---- Source data

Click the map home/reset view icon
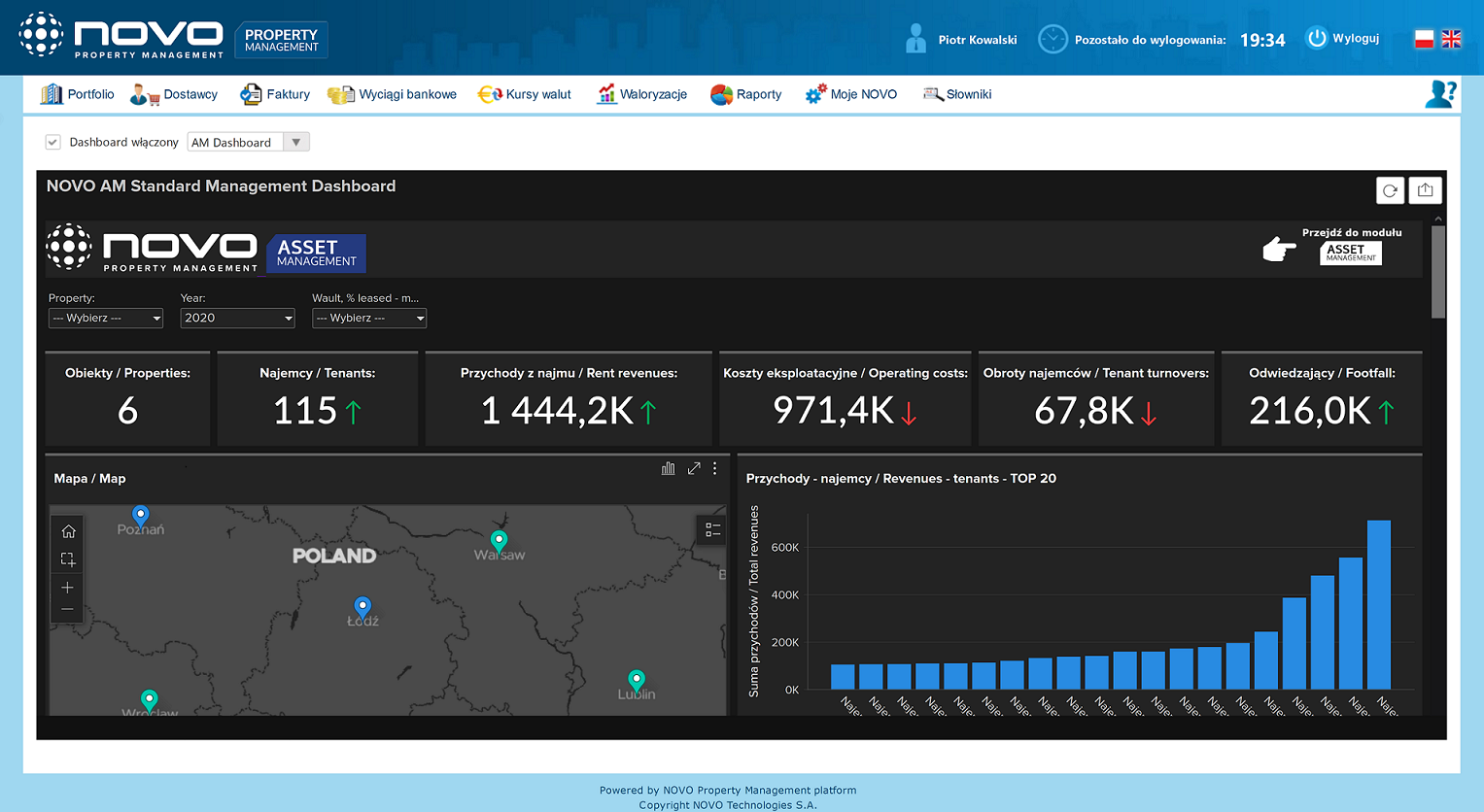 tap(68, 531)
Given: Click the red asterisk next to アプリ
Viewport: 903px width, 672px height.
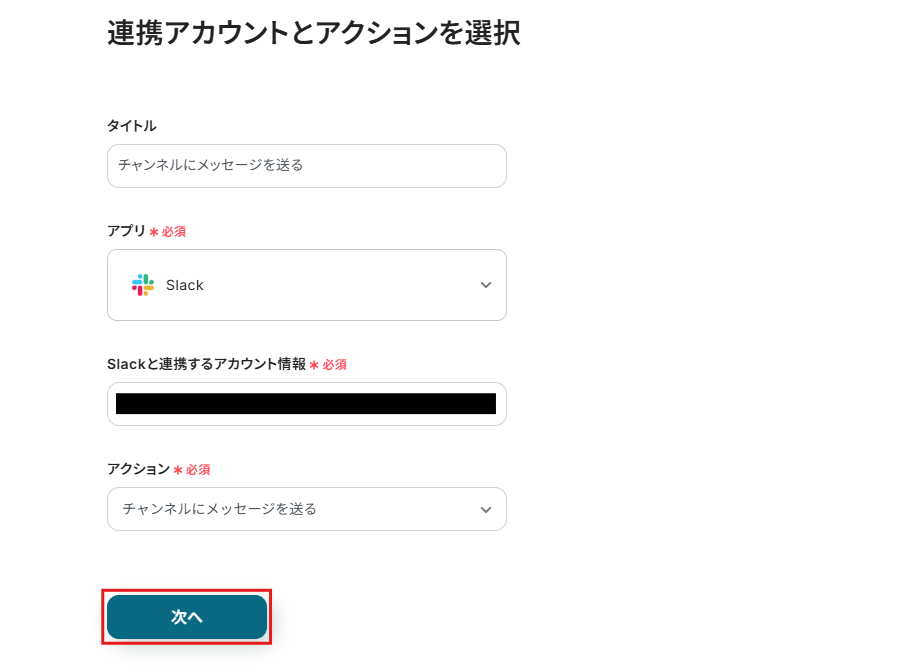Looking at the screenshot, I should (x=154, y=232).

--------
---- Source data

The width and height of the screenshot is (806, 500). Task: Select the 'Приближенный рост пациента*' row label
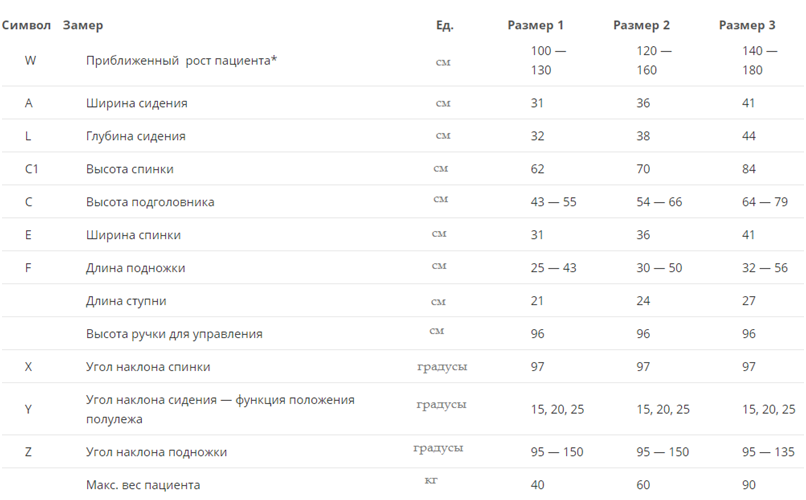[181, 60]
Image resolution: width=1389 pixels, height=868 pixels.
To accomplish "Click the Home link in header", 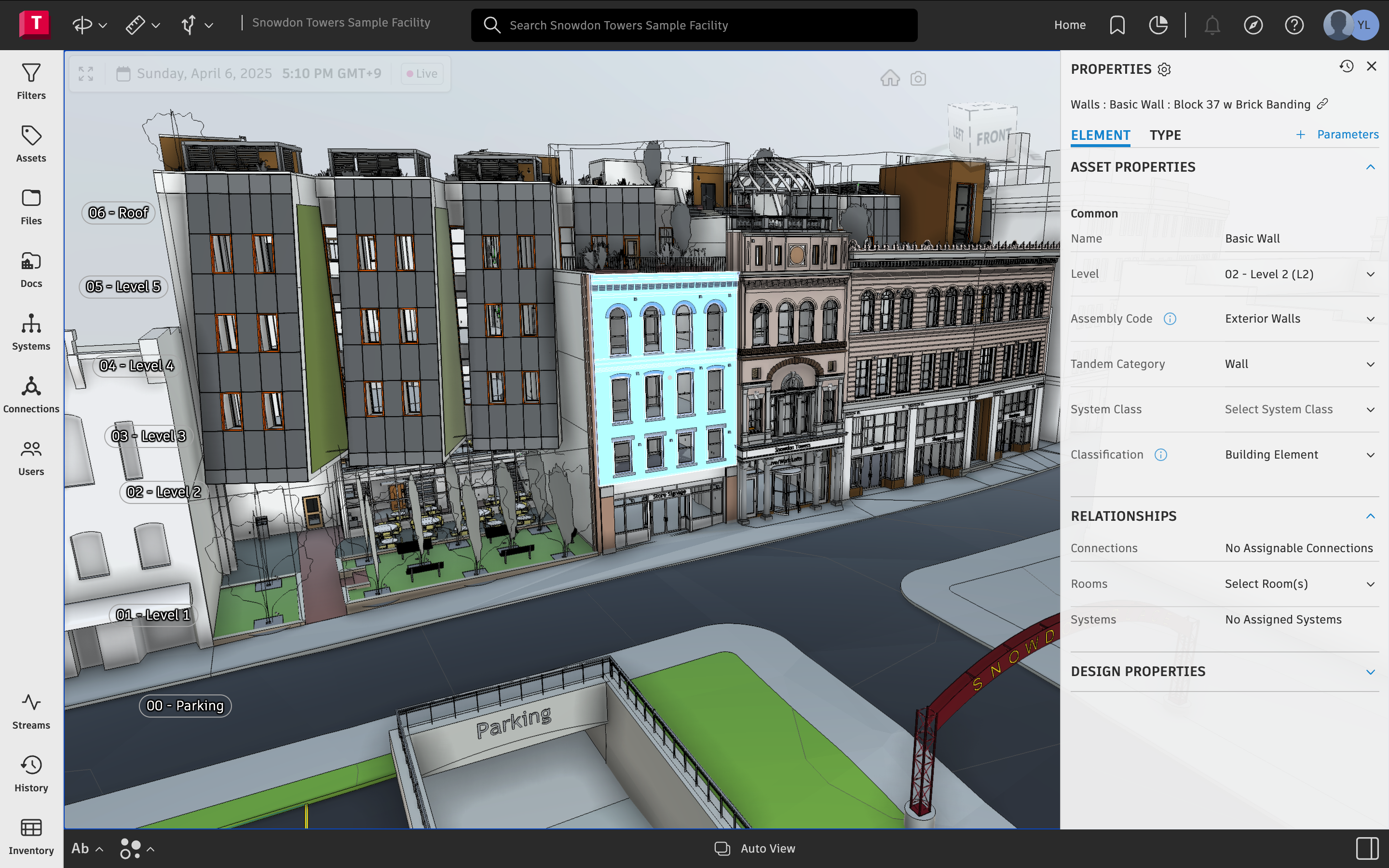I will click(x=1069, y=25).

--------

--- Exercise aim ---
Copy the entries from the line containing "Given: Click the red asterisk next to アプリ" through the line containing "Looking at the", leaving out the pictures.

--- Final result ---
Given: Click the red asterisk next to アプリ
Viewport: 903px width, 672px height.
Looking at the screenshot, I should (x=154, y=232).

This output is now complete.